> **PARTS OF THE EXERCISE**
**1)** In the passage about Gayle Carter, translate the sentence "Today she is in remission." into Spanish.
**2)** According to the passage about Gayle Carter, how many rounds of chemotherapy did Carter undergo?

The idea of “coming full circle” could not be more meaningful than to Gayle Carter, the former fund development director at Fitzgibbon Hospital, who 10 years ago led the capital campaign for the Community Cancer Center.
“Well I tell ya,” said Carter, as she rocked in an easy chair, describing those days of knocking on doors, sending letters and meeting people to solicit donations. “I talked to all these people who wanted this Cancer Center built. And when we were raising money, you’d cry with them and you’d feel their pain; and you’d think, ‘It’s never gonna happen to me.’ Now here I am. I’ve had two different types of cancer.”
Carter battled non-hodgkin’s lymphoma for the latter half of 2018 and underwent six rounds of chemotherapy at the Fitzgibbon Community Cancer Center. Today she is in remission.
“That chemotherapy was wicked,” she said. “It kind of makes you sick. I live a mile and a half from the hospital, and there were some days…I barely made it home. I don’t know what I’d do without that Cancer Center so close.”

(Stored entries)
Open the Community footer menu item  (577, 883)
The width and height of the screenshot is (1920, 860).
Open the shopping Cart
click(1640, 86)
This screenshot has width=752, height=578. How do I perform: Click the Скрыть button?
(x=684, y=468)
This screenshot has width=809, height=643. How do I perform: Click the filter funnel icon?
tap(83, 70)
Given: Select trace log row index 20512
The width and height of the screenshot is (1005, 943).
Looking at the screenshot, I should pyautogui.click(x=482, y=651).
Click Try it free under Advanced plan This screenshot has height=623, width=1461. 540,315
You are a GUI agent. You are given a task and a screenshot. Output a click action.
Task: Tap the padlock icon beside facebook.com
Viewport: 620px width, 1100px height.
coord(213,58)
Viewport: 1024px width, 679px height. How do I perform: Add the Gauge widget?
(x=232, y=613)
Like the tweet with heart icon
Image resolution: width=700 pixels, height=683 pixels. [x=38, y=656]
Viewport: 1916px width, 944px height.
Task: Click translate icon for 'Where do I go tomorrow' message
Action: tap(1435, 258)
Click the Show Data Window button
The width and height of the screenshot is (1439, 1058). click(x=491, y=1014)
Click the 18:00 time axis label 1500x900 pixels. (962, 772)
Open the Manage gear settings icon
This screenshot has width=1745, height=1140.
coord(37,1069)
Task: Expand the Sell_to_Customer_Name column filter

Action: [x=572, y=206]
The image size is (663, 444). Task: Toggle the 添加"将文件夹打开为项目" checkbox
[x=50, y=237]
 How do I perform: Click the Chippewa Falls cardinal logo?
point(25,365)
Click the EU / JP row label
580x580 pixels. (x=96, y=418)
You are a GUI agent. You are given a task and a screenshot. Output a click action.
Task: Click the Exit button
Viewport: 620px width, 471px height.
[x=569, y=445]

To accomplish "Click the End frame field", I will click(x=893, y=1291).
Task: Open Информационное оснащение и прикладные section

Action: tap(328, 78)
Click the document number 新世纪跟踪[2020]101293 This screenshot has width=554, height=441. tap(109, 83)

> **ANSWERS GIVEN**
**1)** Hoy está en remisión.

**2)** Six rounds.